The Draw consists of a film that is divided over five film cabinets in an aluminium housing, a format reminiscent of an aircraft’s “black box”. The film itself is seen through a 5 cm thick piece of Plexiglas, filling the entire cabinet, becoming a kind of time window with the eternal and futile striving to move forward.
The film is a single strenuous action in which a small wooden figure tries to climb a ladder in front of an arched painting. The figure’s plan is to get from the first film cabinet to and past the fifth. The difficulty turns out to be significant. The narrow span means that the figure always falls off and has to start a new attempt – a reference to Sisyphus’ punishment and single-minded striving.
The figure is a carved wooden figure which was probably once part of a wooden chair or table. In The Draw, the movement is no longer controlled by invisible mechatronics, but replaced by a highly tangible player who, with the help of a tool, tries to pull his figure forward.
In Karl Dunér’s Chordophones (Kordofon) there are always two strings hanging freely without a figure. One strives diagonally down towards the floor of the chordophone, while the other hangs as if cut off. The threads hang from a cherry wood tool, which in puppeteer parlance is called a Cross. The chordophones in our presentation are part of a larger series, made of wood, bamboo, linen fabric and thread.
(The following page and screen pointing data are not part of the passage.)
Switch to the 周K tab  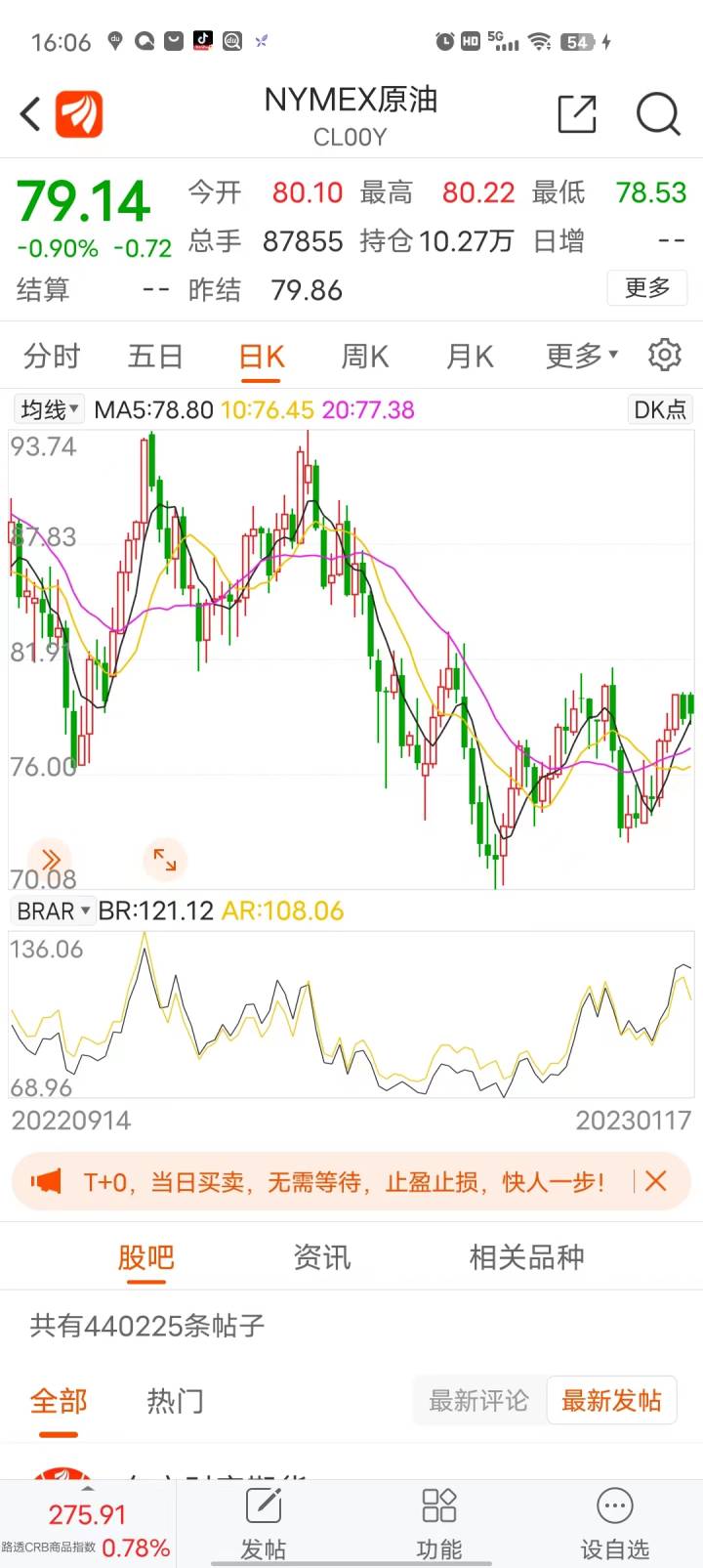point(364,357)
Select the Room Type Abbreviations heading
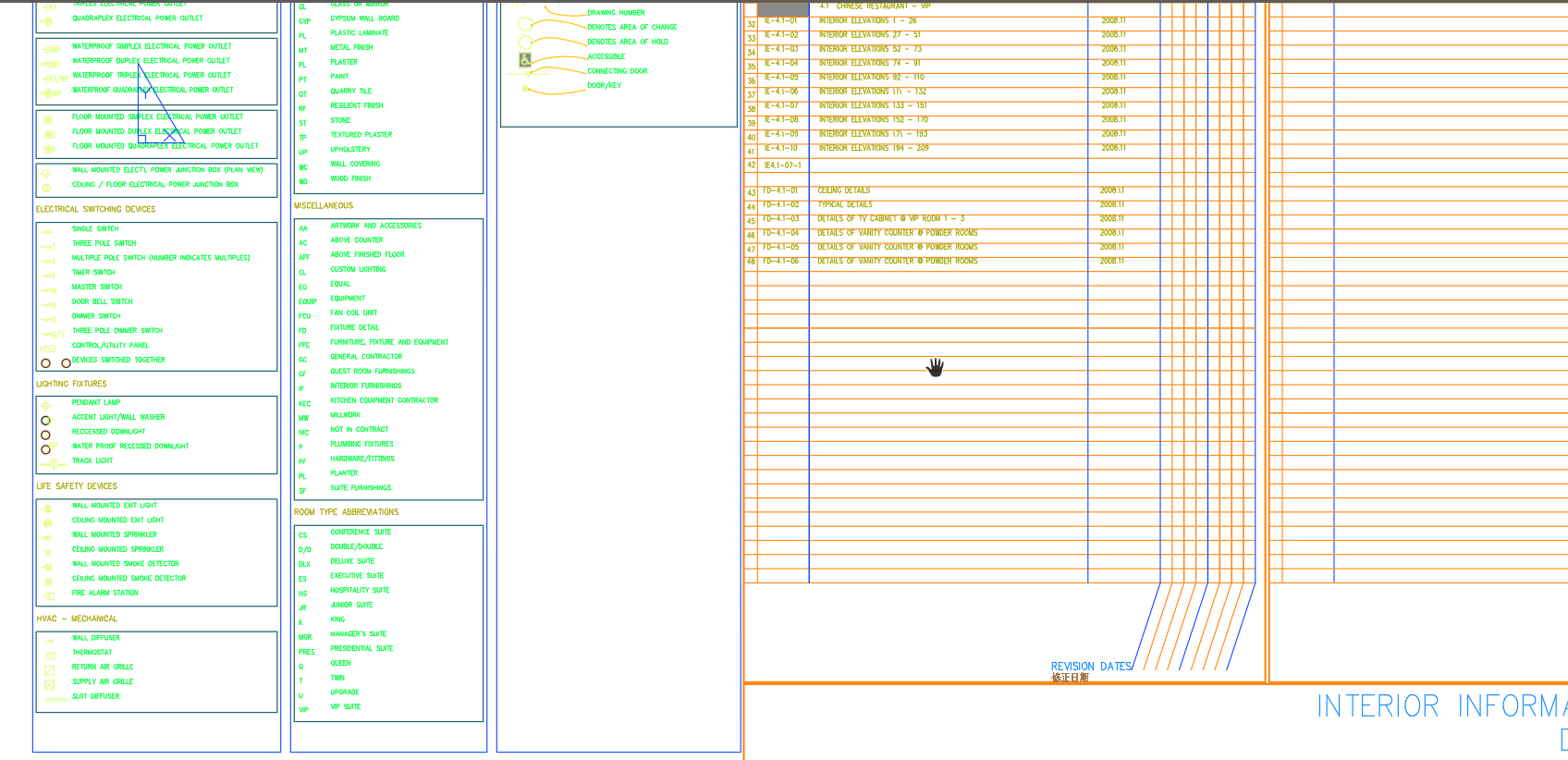This screenshot has height=760, width=1568. click(347, 512)
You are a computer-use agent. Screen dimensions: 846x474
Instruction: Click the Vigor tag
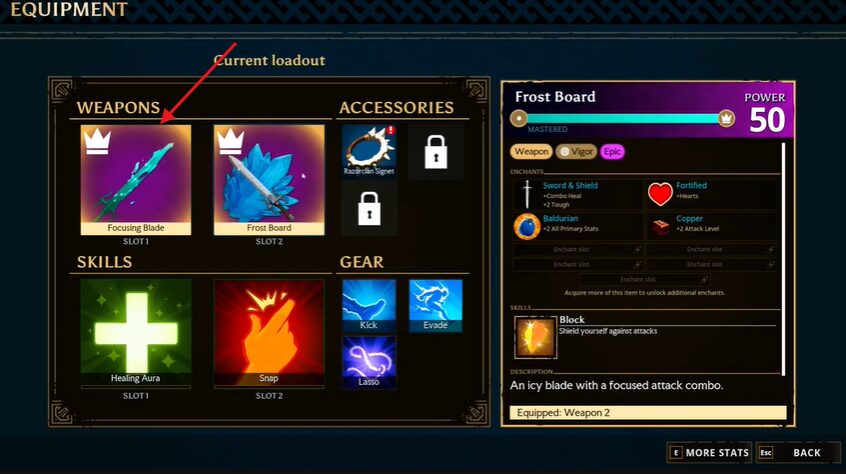pyautogui.click(x=576, y=152)
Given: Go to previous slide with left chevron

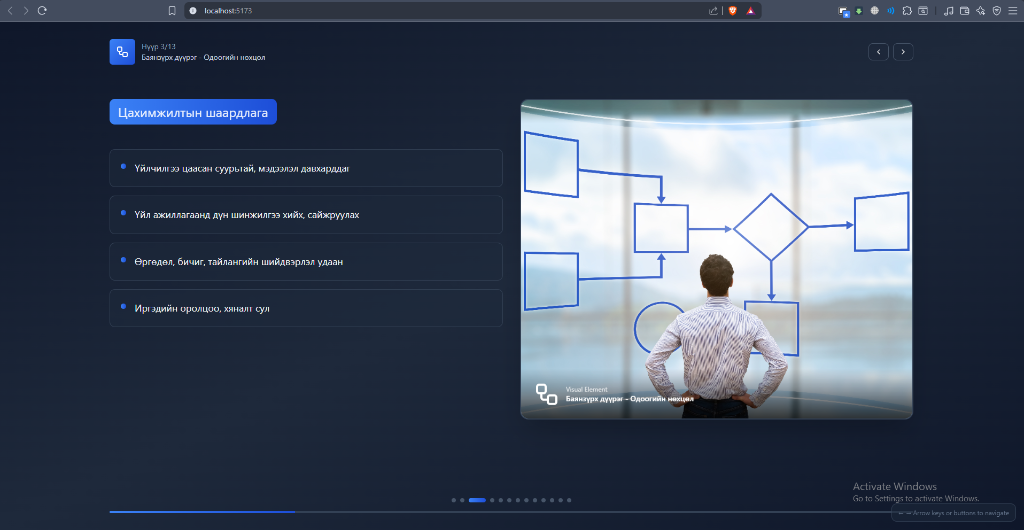Looking at the screenshot, I should (x=878, y=52).
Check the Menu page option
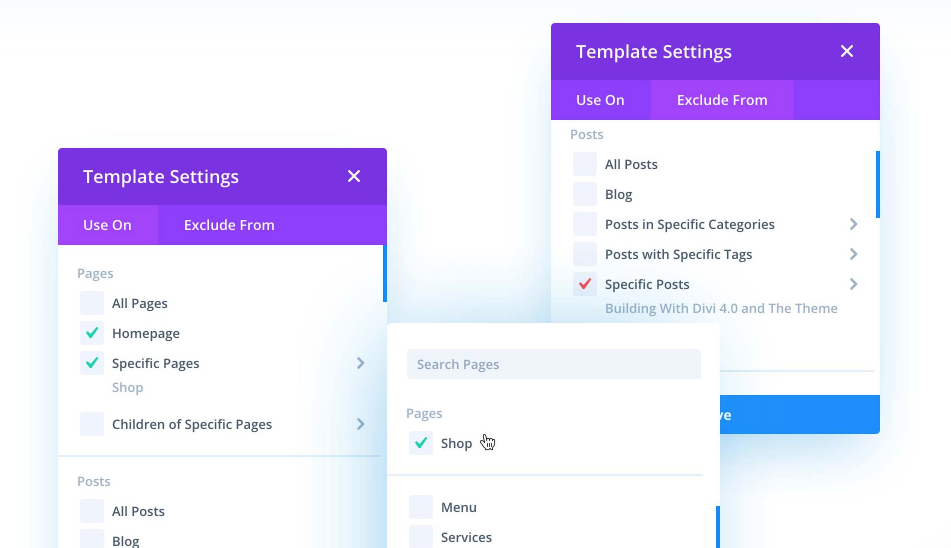Image resolution: width=951 pixels, height=548 pixels. (421, 507)
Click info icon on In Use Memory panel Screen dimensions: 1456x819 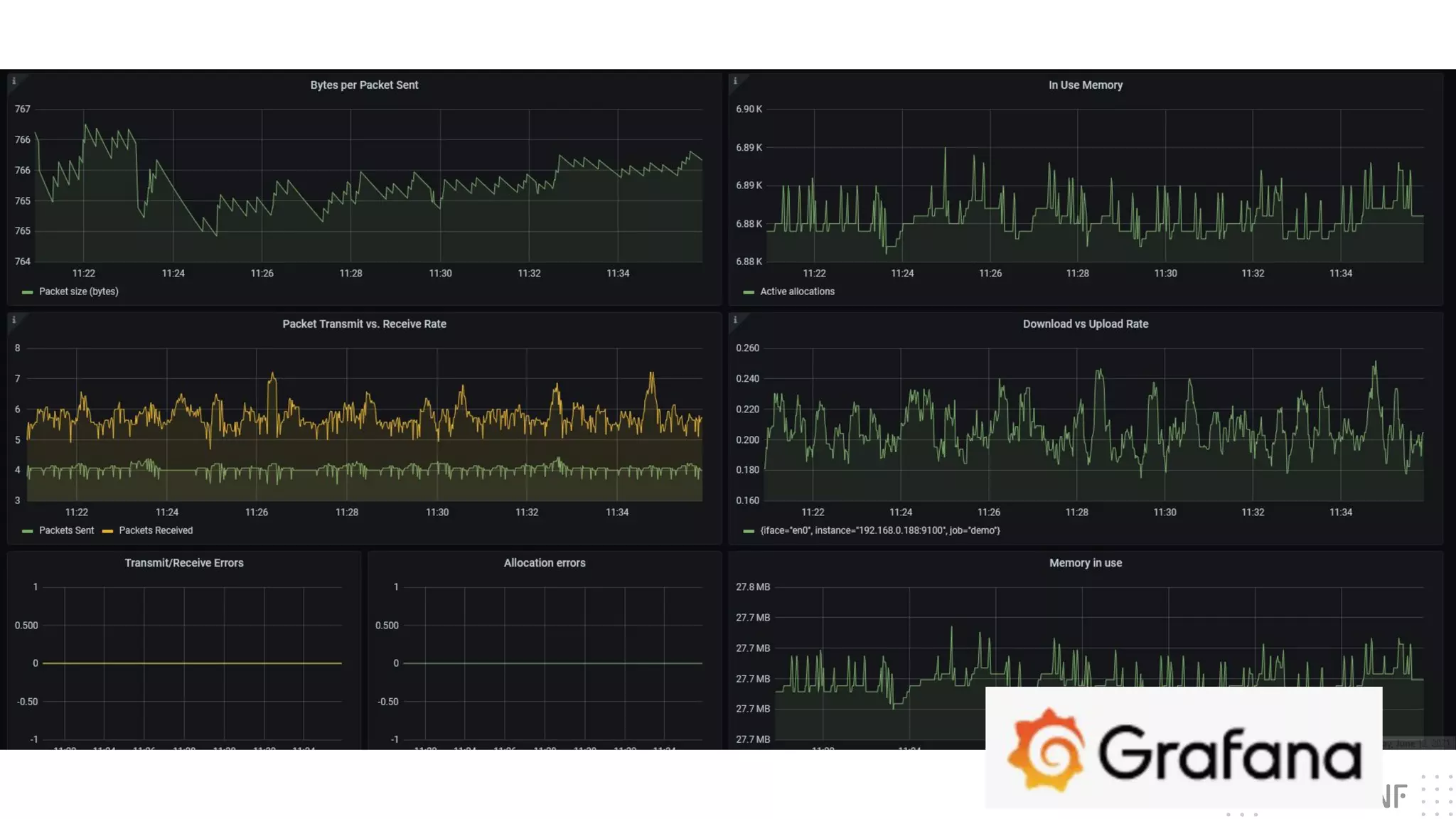(735, 81)
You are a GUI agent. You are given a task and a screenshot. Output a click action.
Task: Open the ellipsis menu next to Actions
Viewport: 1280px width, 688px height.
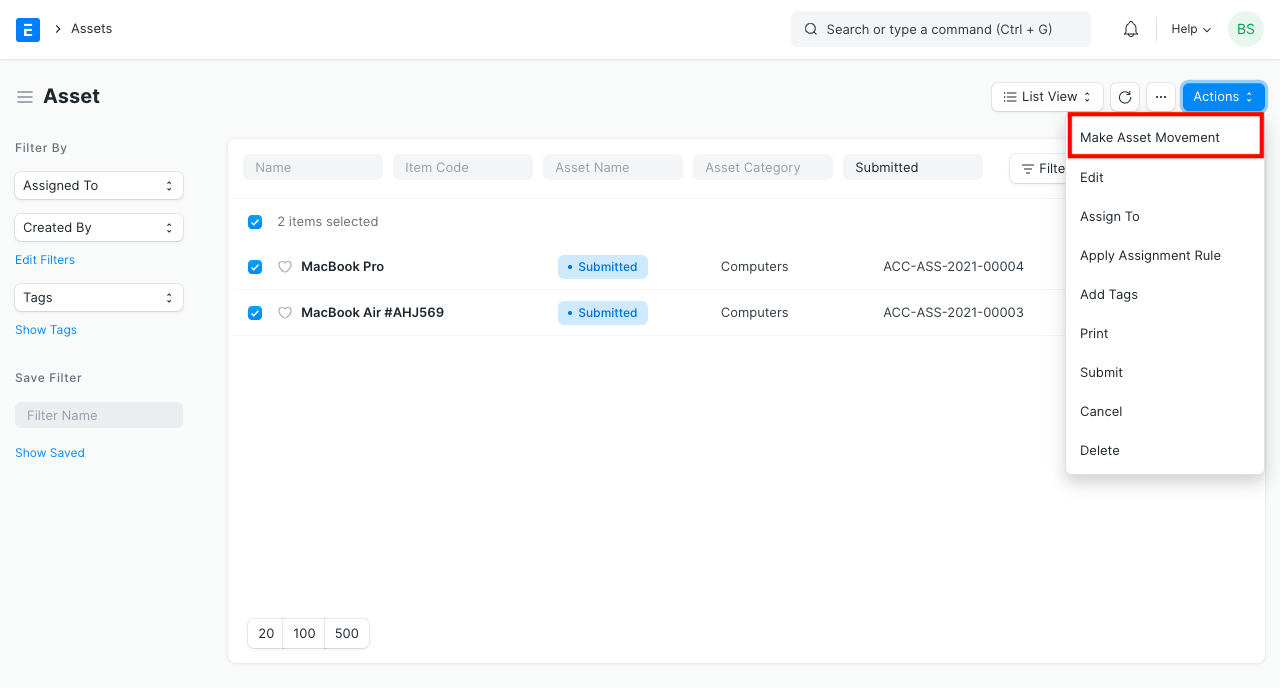(x=1161, y=96)
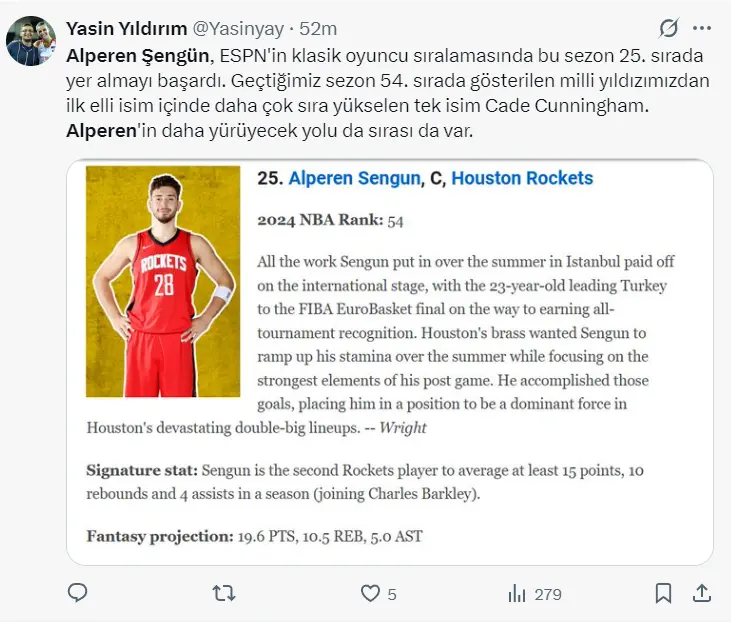Click the Houston Rockets blue link
Viewport: 731px width, 622px height.
(x=522, y=178)
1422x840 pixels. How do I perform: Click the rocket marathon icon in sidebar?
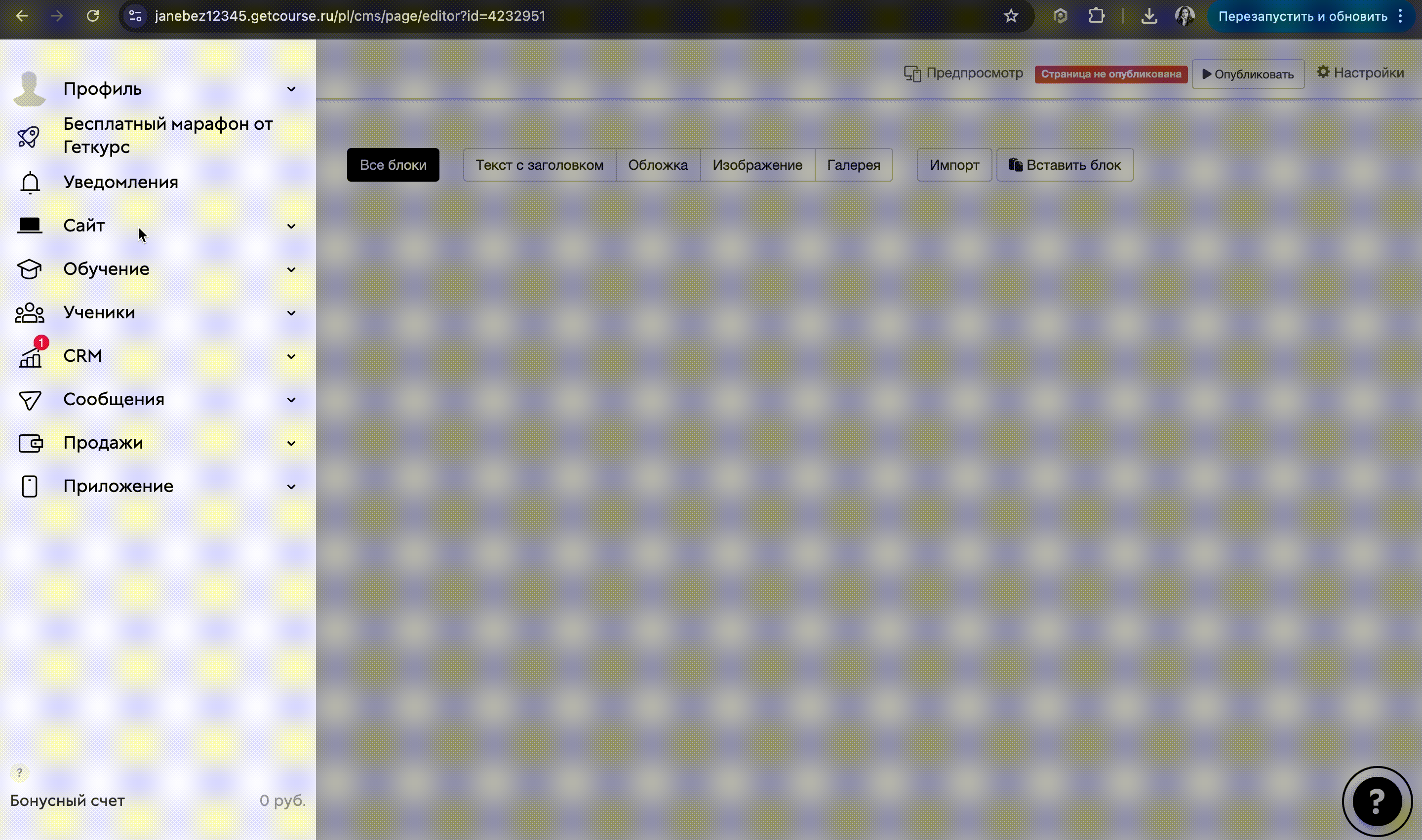click(x=28, y=136)
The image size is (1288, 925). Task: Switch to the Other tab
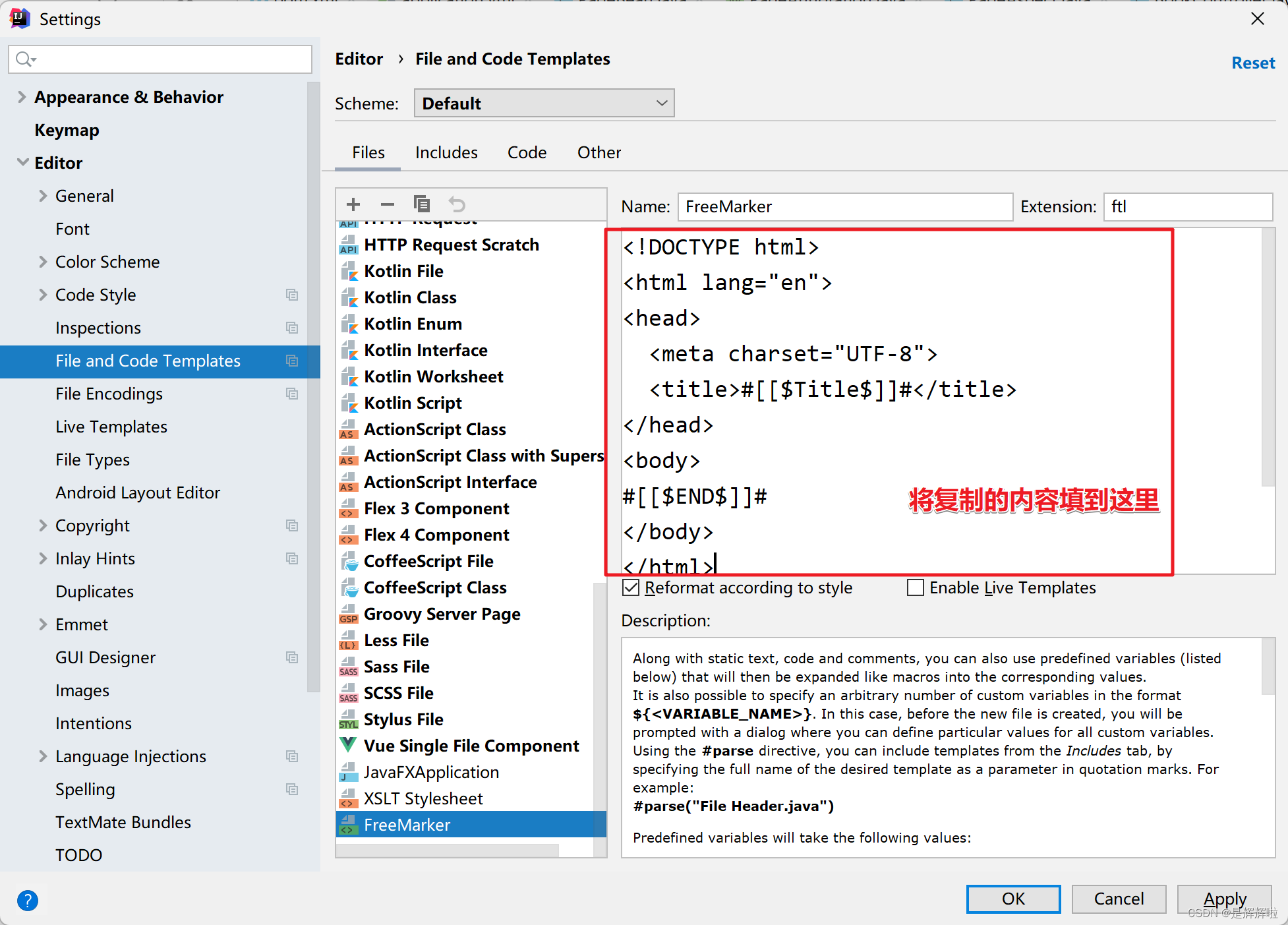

The word Chordaphone is the collective name for or all kinds of stringed instruments where one or more strings are connected to some kind of resonance box.
In Chordophone, the game consists of an interplay between two cut strings. They hang in a so-called cross where, through the many empty attachments, you can tell that many other threads were once attached. Or that the two remaining threads have been given many variations – that they sit where they sit mostly by chance. The viewer can guess that there was once a figure held up by the two threads. The figure is now gone. One thread hangs as if completely cut off and lifeless. The other strives in a seemingly impossible diagonal down towards the Chordophones floor, just barely reaching. Something keeps it still and fixed in a gravity-impossible tilt. To achieve this, the cordophone has a built-in invisible mechanical solution.